The measure, presented Tuesday, was among proposals included in a final report compiled by a ministry panel set up to mull ways to increase efforts to ensure the safety of Japanese aid workers and lessen the burden on small and midsize companies involved in such projects.
The panel included senior officials of the ministry, the Japan International Cooperation Agency and nongovernmental organizations.
“International cooperation is supported by the efforts of the people involved. The report lays out detailed measures to make sure nobody is left behind (in danger),” said Foreign Minister Fumio Kishida as he received the report from the panel Tuesday.
The minister also said a new division would be set up under its International Cooperation Bureau, which will focus on ensuring the safety of Japanese overseas.
According to the report, the government is set to negotiate with recipient governments so that in the case of yen-loans provided through JICA, rather than grant aid, safety costs would be included from the outset.
The government will also meet the costs of evacuating those involved in JICA-related projects when security conditions deteriorate, the report said. In a recent case, aid workers and nongovernment organization officials were extracted from South Sudan after violence surged in the country in July.
In compiling the safety measures, the panel emphasized providing support to small and midsize companies that have a limited capacity to respond to terrorist attacks and other threats.

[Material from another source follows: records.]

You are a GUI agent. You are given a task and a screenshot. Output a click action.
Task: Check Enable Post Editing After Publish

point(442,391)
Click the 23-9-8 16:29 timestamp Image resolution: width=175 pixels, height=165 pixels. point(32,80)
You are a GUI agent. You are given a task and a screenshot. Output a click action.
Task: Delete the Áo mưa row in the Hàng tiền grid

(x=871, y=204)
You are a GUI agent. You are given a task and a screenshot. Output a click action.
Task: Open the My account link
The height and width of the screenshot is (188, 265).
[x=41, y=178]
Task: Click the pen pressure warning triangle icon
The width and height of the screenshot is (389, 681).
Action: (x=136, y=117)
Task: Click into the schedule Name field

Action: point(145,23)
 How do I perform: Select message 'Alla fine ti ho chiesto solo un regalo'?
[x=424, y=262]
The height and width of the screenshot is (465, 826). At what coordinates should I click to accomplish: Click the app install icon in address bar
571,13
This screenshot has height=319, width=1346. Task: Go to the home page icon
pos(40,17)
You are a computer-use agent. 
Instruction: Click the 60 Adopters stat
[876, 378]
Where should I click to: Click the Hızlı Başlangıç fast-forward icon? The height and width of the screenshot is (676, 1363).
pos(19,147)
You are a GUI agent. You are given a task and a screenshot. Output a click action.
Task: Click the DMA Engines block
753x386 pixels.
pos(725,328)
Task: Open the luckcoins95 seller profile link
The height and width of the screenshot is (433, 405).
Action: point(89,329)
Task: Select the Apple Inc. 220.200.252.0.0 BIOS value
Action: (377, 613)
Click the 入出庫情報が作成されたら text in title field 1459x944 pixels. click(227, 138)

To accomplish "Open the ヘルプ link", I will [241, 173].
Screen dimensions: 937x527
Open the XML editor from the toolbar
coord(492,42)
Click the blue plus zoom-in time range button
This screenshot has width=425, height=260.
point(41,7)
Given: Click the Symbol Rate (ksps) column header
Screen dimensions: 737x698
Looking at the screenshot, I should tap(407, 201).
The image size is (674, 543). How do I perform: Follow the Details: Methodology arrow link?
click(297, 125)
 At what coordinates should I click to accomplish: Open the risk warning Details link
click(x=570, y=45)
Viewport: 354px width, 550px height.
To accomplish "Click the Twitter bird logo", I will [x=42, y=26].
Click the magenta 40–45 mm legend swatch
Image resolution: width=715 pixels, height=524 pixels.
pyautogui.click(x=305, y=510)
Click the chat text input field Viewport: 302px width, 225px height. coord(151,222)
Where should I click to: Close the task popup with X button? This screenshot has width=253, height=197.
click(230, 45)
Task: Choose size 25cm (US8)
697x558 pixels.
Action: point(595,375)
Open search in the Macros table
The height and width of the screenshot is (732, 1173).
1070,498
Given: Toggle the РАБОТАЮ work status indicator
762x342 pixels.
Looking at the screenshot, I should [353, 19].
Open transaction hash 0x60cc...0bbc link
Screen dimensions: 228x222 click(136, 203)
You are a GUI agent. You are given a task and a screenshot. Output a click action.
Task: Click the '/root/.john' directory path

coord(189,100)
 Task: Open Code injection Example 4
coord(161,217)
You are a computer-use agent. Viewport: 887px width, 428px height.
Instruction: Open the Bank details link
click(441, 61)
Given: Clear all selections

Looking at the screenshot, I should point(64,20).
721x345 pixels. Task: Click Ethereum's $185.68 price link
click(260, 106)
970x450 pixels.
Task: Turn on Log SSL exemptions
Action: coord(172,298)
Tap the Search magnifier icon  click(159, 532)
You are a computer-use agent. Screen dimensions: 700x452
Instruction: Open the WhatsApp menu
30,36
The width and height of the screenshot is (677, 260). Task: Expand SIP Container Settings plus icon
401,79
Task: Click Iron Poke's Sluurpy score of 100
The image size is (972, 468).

The government has included ¥6.5 billion ($63.5 million) in a second draft supplementary budget for fiscal 2016 to finance satellite telephones, bulletproof vehicles and other equipment to strengthen security at Japanese embassies and local offices of JICA, and also for the capacity building of recipient government’s law enforcing authorities.
Japan will also nurture a safety mindset by sharing JICA’s conduct manual with small and midsize companies, and nongovernmental organizations amid growing terrorist attacks on soft targets.
The terrorist attack in Dhaka in July killed 20 people, including seven Japanese involved in a project for JICA, which conducts projects in developing countries financed by Japanese aid.